=== Extract provided ===

▼

Tech Investment Key to Securing Financial Advisor Talent
Technology investments play a key role in winning the war
for adviser talent, but there appears to be a disconnect in the value, according
to J.D. Power’s 2020 “U.S. Financial Advisor Satisfaction Study.”
The firm observes that wealth management firms have been
making huge investments in new advisor workstation technologies designed to
coalesce market data, client information, account servicing tools and
AI-powered analytics into a single interface. The successful execution of that
investment, however, will be key to firms’ ability to attract and retain
advisor talent, the study suggests.
“Advisor reliance on technology to manage all aspects of
their practice has been growing for many years, but it has been accelerated
considerably during the COVID-19 pandemic,” notes Mike Foy, J.D. Power’s senior
director of wealth and lending intelligence. And he adds that, while firms are
investing heavily, many have been “missing the mark” on delivering technologies
that meet advisor needs.

▲

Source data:
▼

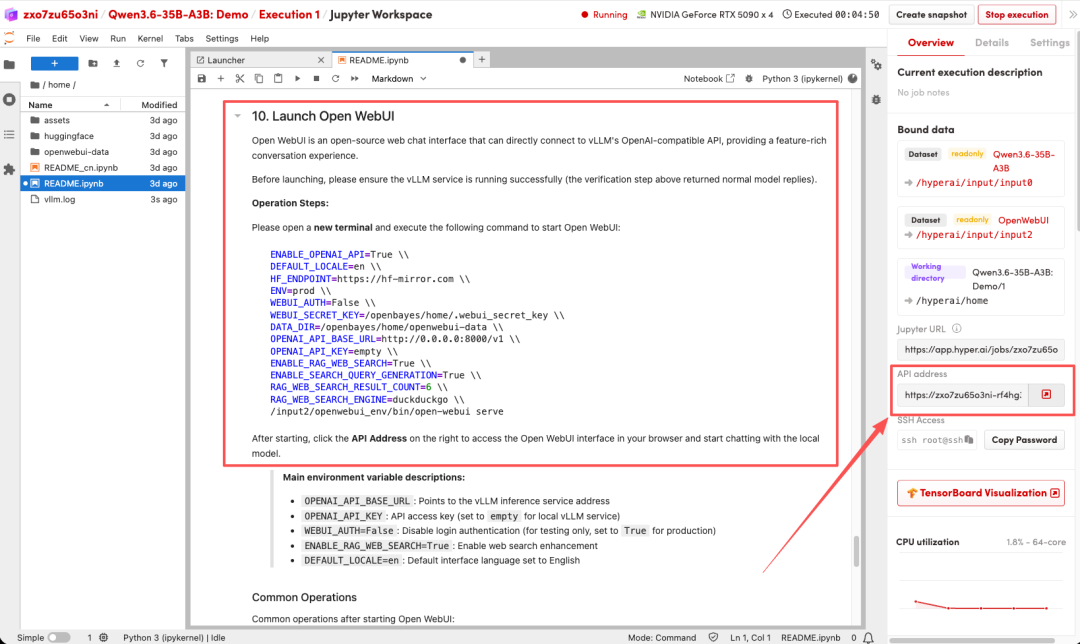This screenshot has height=644, width=1080.
Task: Open the Markdown cell type dropdown
Action: (x=399, y=79)
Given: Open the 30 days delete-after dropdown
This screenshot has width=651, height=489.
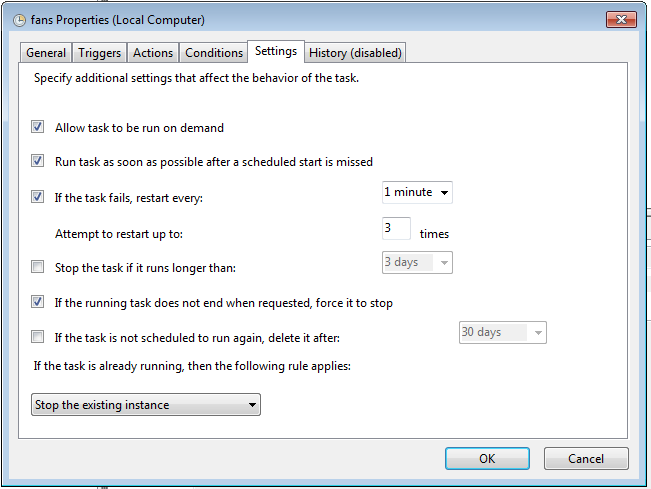Looking at the screenshot, I should tap(503, 333).
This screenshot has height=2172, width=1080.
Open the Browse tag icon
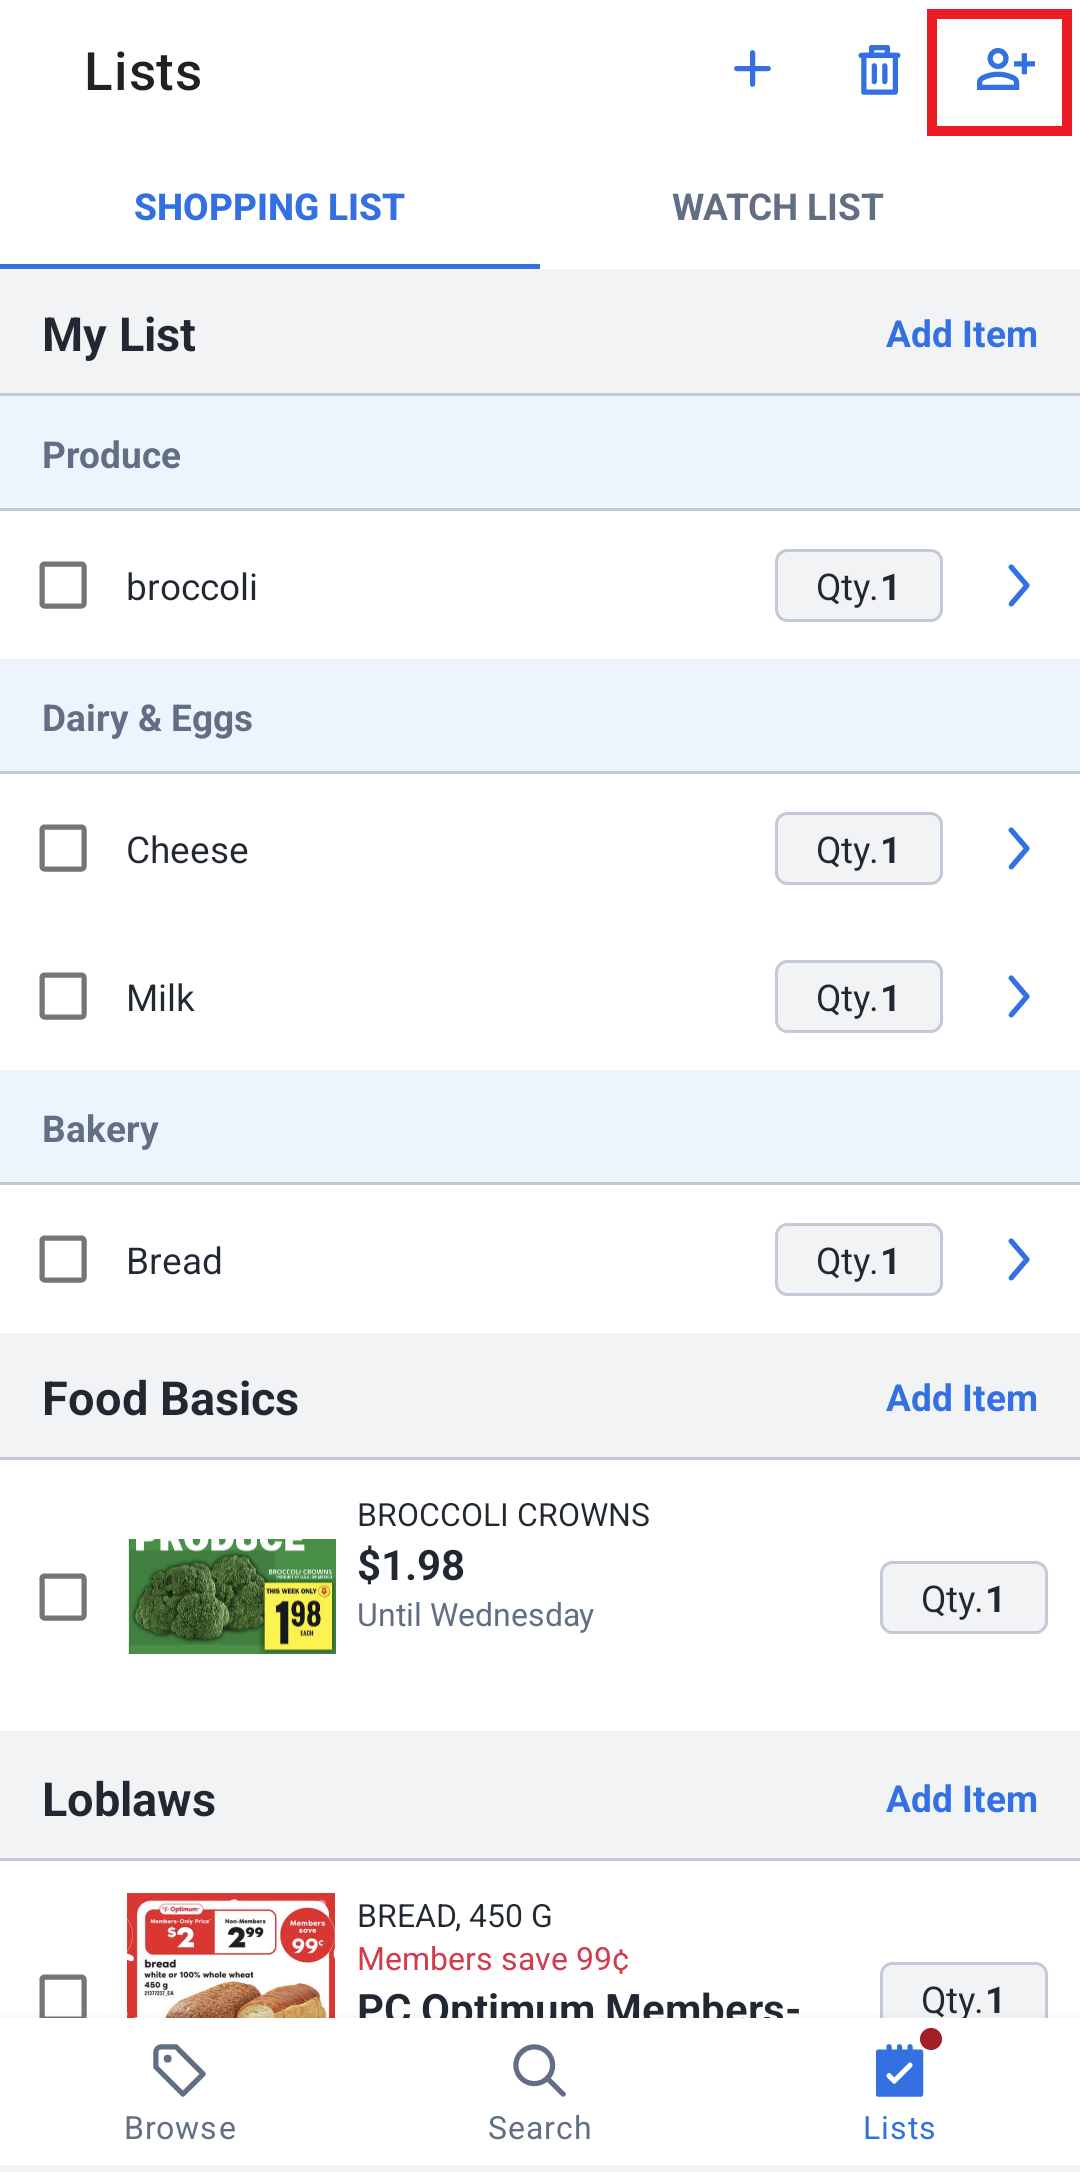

▲

=== Required action A ===
In the article on technology investment and advisor talent, what is Mike Foy's title at J.D. Power?
=== Required action B ===
Carry on the article on technology investment and financial advisor talent from the point where it stops.
The listing above is separate material and not part of the article.

=== Exercise response A ===
Senior director of wealth and lending intelligence.

=== Exercise response B ===
In fact, whether advisors perceive their firm’s technology
is improving has become the most significant indicator of advisor satisfaction
among both employee and independent advisors, the study emphasizes.
Most advisors (92%) say they currently rely on core
planning, portfolio allocation, portfolio management and customer relationship
management technologies provided by their firm. The study found, however, that
just 48% of advisors say that technology is “very valuable.” “That needs to
change if firms want to win the talent war,” Foy says.
Predictive analytics tools, such as AI-driven technologies
to predict client needs or identify at-risk clients, still have relatively low
levels of adoption among advisors. J.D. Power notes, however, that when they
are used, they have a powerful positive effect on advisor satisfaction.
Just 9% of advisors currently use AI tools, for example, but
advisor satisfaction with technology is 95 points higher (on a 1,000-point
scale) when they use AI tools and find them valuable than when they rely only
on basic planning tools.
Moreover, as the number of advisor tools and technologies
continues to expand, the importance of integration becomes more critical for
usability, the firm notes. Currently, just 21% of advisors in both the employee
and independent channels say their platform is “completely integrated” with
features such as single sign-on, data-synching and workflow.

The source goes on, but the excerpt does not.